My Toronto is 16 years old, not 180

Toronto officially celebrates its 180th birthday Mar. 6, 2014. (c)2014 Brendan Crosskerry

Happy Birthday,
Toronto is 180 years old today.  Well, a few square blocks of Old Toronto is 180.  But, the Modern Toronto I live in is not celebrating a birthday today.

The Modern Toronto I live in, turned 16 this year – not 180.  Modern Toronto is a young, fresh, sometimes audacious, often precocious and always great place to live.  We’re equal parts procrastination over committing to adult choices and impatience to grow up.

The fact City Hall is cutting a big cake with 180 candles today is quaint.  It’s also somewhat symptomatic of what ails our city.

In 1834, the Town of York on the shores of Lake Ontario became the “City of Toronto.”  As Toronto grew, and bumped into the hamlets, towns and bergs that surrounded it, it swallowed them up into a new, expanded municipality keeping the Toronto name.

Most recently, this happened on January 1, 1998, when the former municipalities of Etobicoke, York, East York, North York and Scarborough were merged, along with an overarching level of government called Metro Toronto, with the old City of Toronto.  Modern Toronto was born.

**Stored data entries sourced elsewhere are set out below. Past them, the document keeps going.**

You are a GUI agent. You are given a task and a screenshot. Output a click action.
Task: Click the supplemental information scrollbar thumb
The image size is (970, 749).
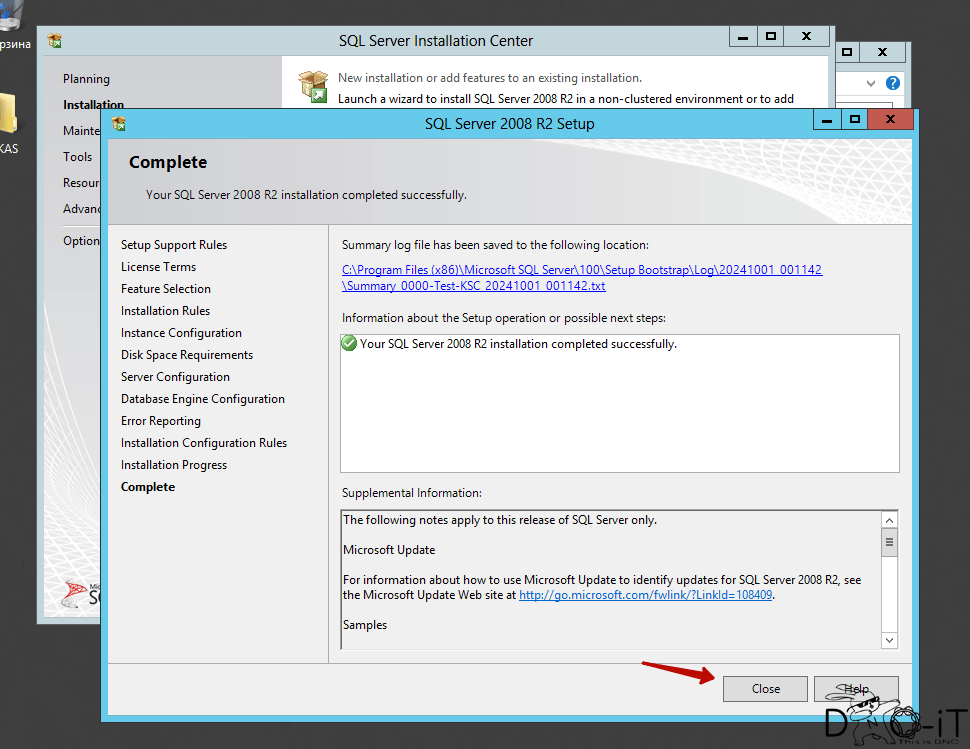(889, 542)
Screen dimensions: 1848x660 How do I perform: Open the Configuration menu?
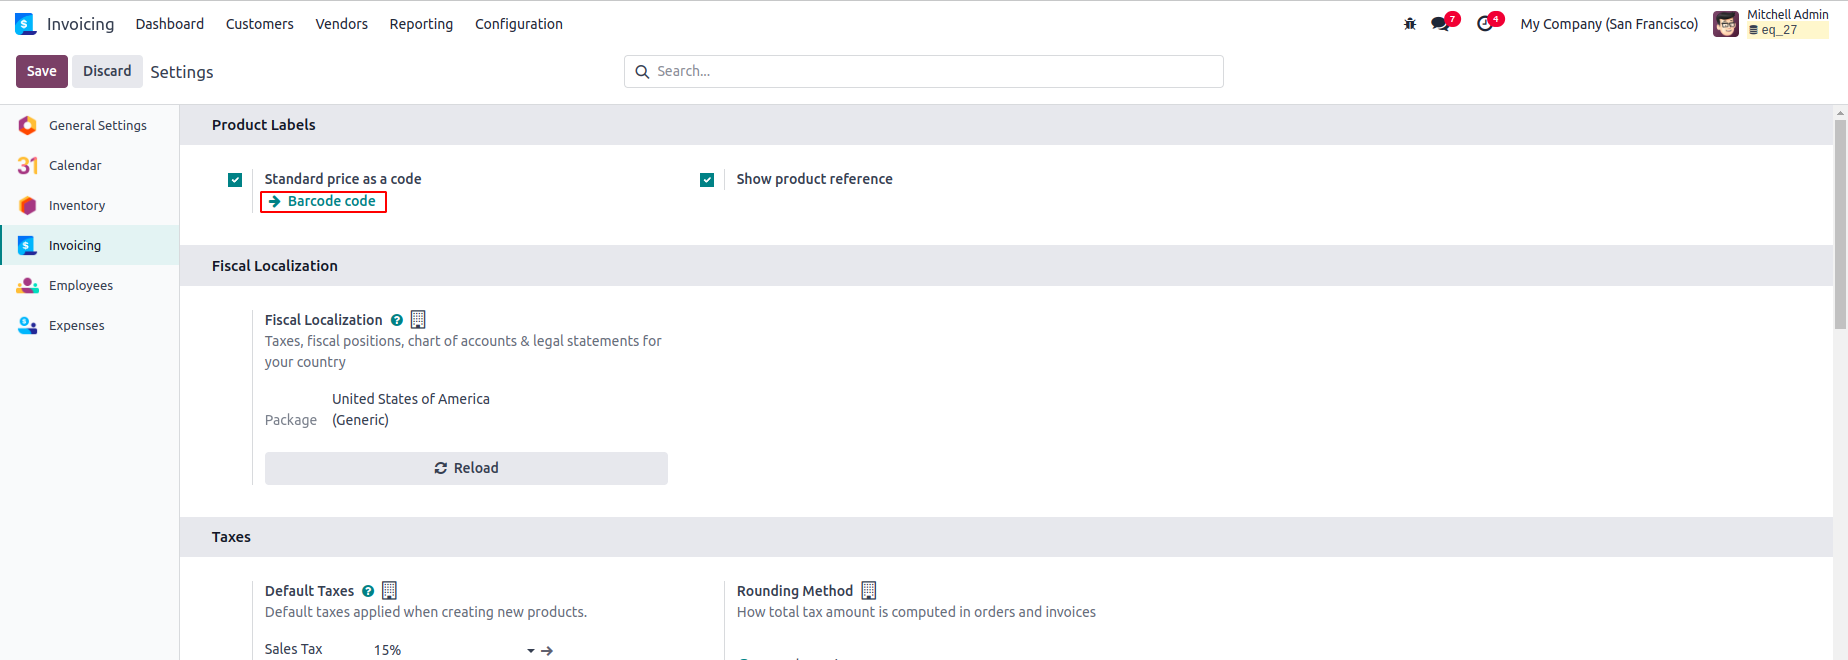pyautogui.click(x=518, y=24)
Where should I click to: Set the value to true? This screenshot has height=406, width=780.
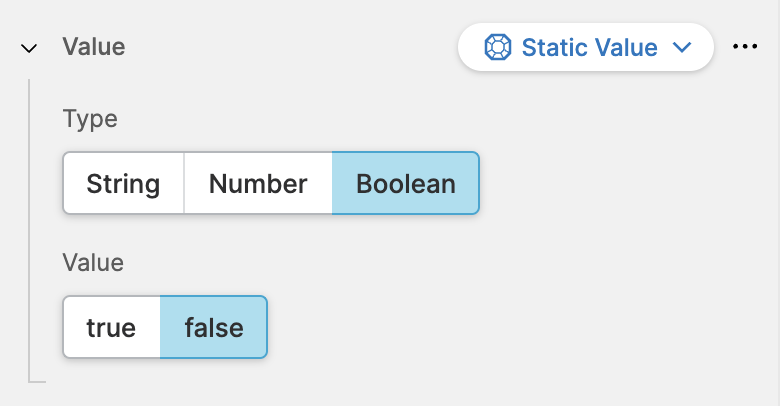tap(111, 327)
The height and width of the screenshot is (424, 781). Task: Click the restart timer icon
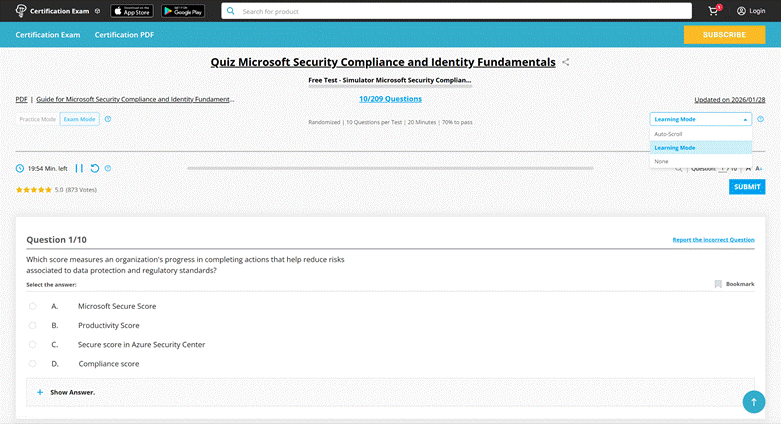pos(95,168)
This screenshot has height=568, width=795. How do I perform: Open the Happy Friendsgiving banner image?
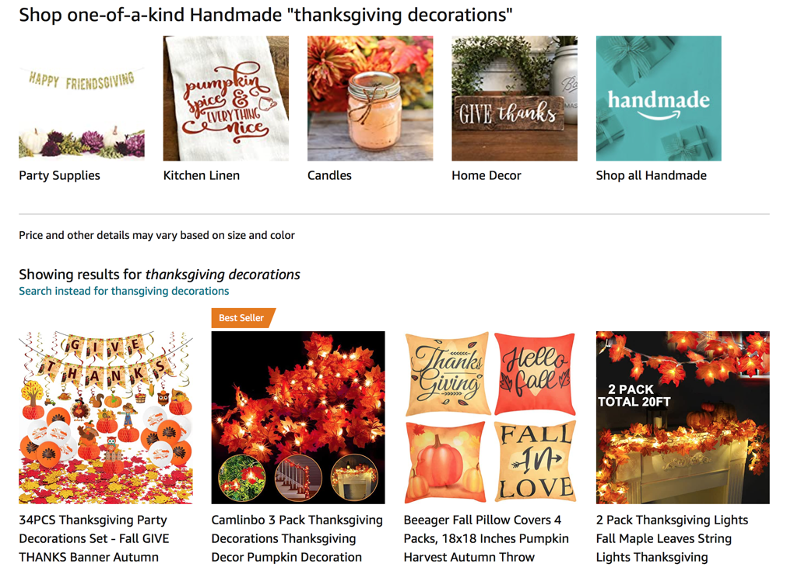click(82, 98)
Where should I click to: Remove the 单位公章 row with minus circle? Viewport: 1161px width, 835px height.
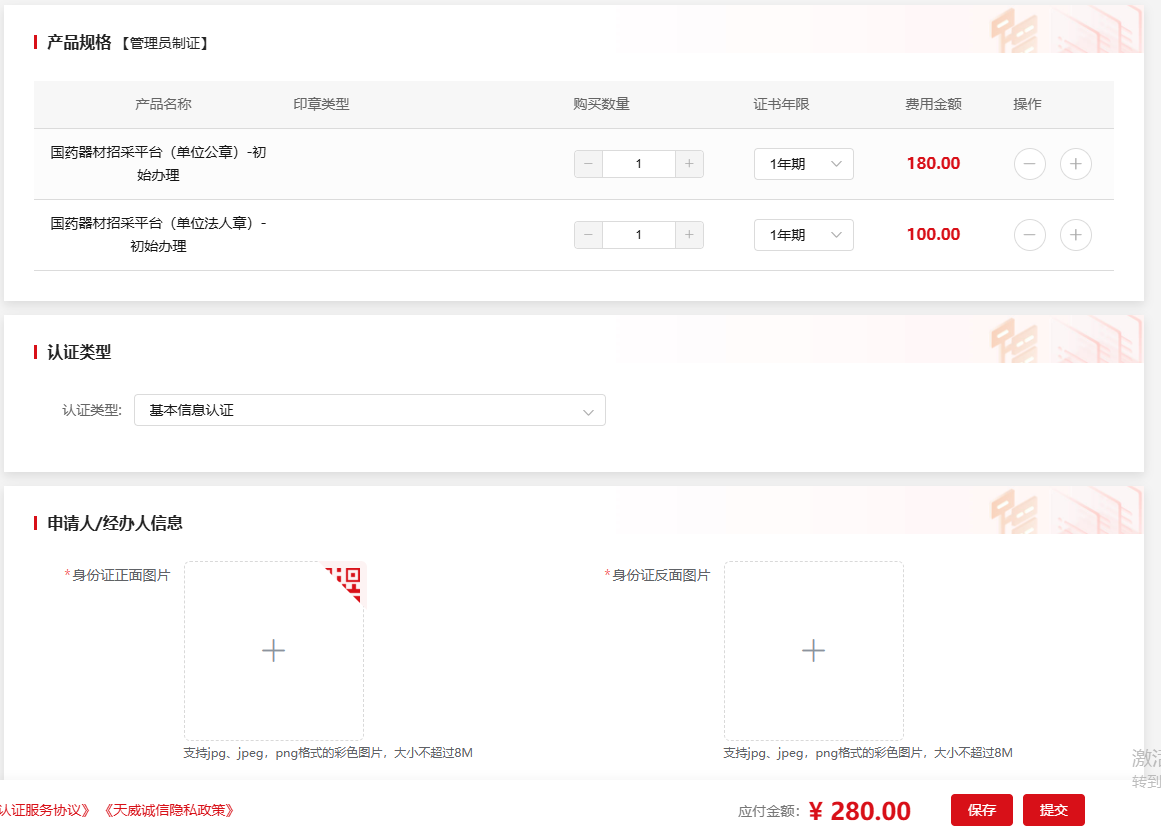pyautogui.click(x=1029, y=164)
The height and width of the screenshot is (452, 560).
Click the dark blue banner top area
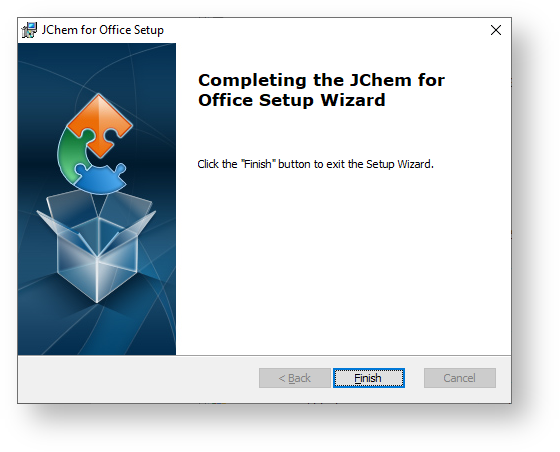pos(96,64)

I live in Modern Toronto – a city of  2.8 million that was created in 1998.  Our next mayor will be our fourth – not our 65th

Modern Toronto is the city I live in.  Modern Toronto is 16 years old, not 180.  It has had three mayors, not 64.  It has a population of 2.8 million, not mere tens or hundreds of thousands.  Its population lives in densely packed high-rise towers; and in detached bungalows with front and back yards; and in mid-rise red brick walk-up apartments; and in century-old duplexes jam-packed on narrow streets with almost no breathing room between them; and in basement apartments; and in large multi-family residences, etc.

Modern Toronto residents who live in Yonge Street high rises with underground parking, may not really understand why parked cars are allowed to clog narrow residential streets.  Those who fight for street parking near their duplexes that occupy every square inch of the narrow lots they’re built on, may scoff at tax dollars spent on “leaf pickup” services in Etobicoke and Scarborough.  Residents in Etobicoke, who live under tens of thousands of city-owned trees and routinely spend 20+ hours each Fall raking up to a ton of city-owned leaves off each of their yards, may wonder why everyone doesn’t get this service.

Some in Modern Toronto may cringe when they have to walk more than four or five blocks to a library.  They may be aghast at the thought of swimming pools and “community centres” that are not city-owned, union-operated and free to use.  At the same time, residents in other parts of the same city may just wonder what all these amenities look like.

Some residents of Modern Toronto need a second subway built to relieve pressure on the two lines currently serving the parts of our city they live and work in.  Other residents of our city want the roads they depend on to be kept in working order before we build more infrastructure they will never see.

Sadly, it’s almost impossible to have a civil political conversation in Modern Toronto that recognizes our city is vast and the needs of our residents are not always the same.  There are common interests across this city.  But there is also a diverse array of priorities, depending on where one lives and where one works.  Be very careful before publicly acknowledging this reality, however.

Any talk of differences between the priorities of residents in one part of the city compared to another is regularly attacked as “divisive” – often, perversely,  by the very same community leaders who, rightly, embrace and champion diversity of ethnic origin, language, culture or sexual preference.

These same civic leaders regularly attack the discussion of differences between what bedevils people in Sunnylea and what concerns people in Riverdale.  “Politics of Division!” they scream.  They’re wrong.

Recognizing these differences is not divisive.  It’s inclusive.  Modern Toronto should serve everyone, regardless of where they live, as best it can.

That said, Modern Toronto cannot be all things to all people.  Like every other government, every business and every family, it must prioritize.  I argue, its first priority should be services that benefit all residents – not just a few.  Then, it should recognize one solution will not fit all concerns across this diverse city – while allocating resources to diverse services as fairly as possible across the city.  Finally, it should recognize that solutions that worked in Old Toronto may simply not stand up to the realities of Modern Toronto.

There is a great desire to look at Toronto’s past for solutions to today’s problems.  Rarely, do we look to Scarborough’s past or Leaside’s experience.  Especially during election years, we often turn to former Toronto mayors for their sage advice and opinions on what ails our city.  Very rarely, do we seek out former York or Etobicoke mayors.  I think it’s important to remember that there have been only three mayors of Modern Toronto so far.

While I respect the former mayors of Old Toronto, or of any of the former amalgamated municipalities, the reality is that none of them ever led Modern Toronto.  Their cities – including the one that turned 180 today – were each a fraction the size of Modern Toronto, much less complex and far less diverse.

Modern Toronto is a new city and it needs new solutions.  It’s OK to learn from our history, but it’s a sin to waste our future trying to perpetuate the past.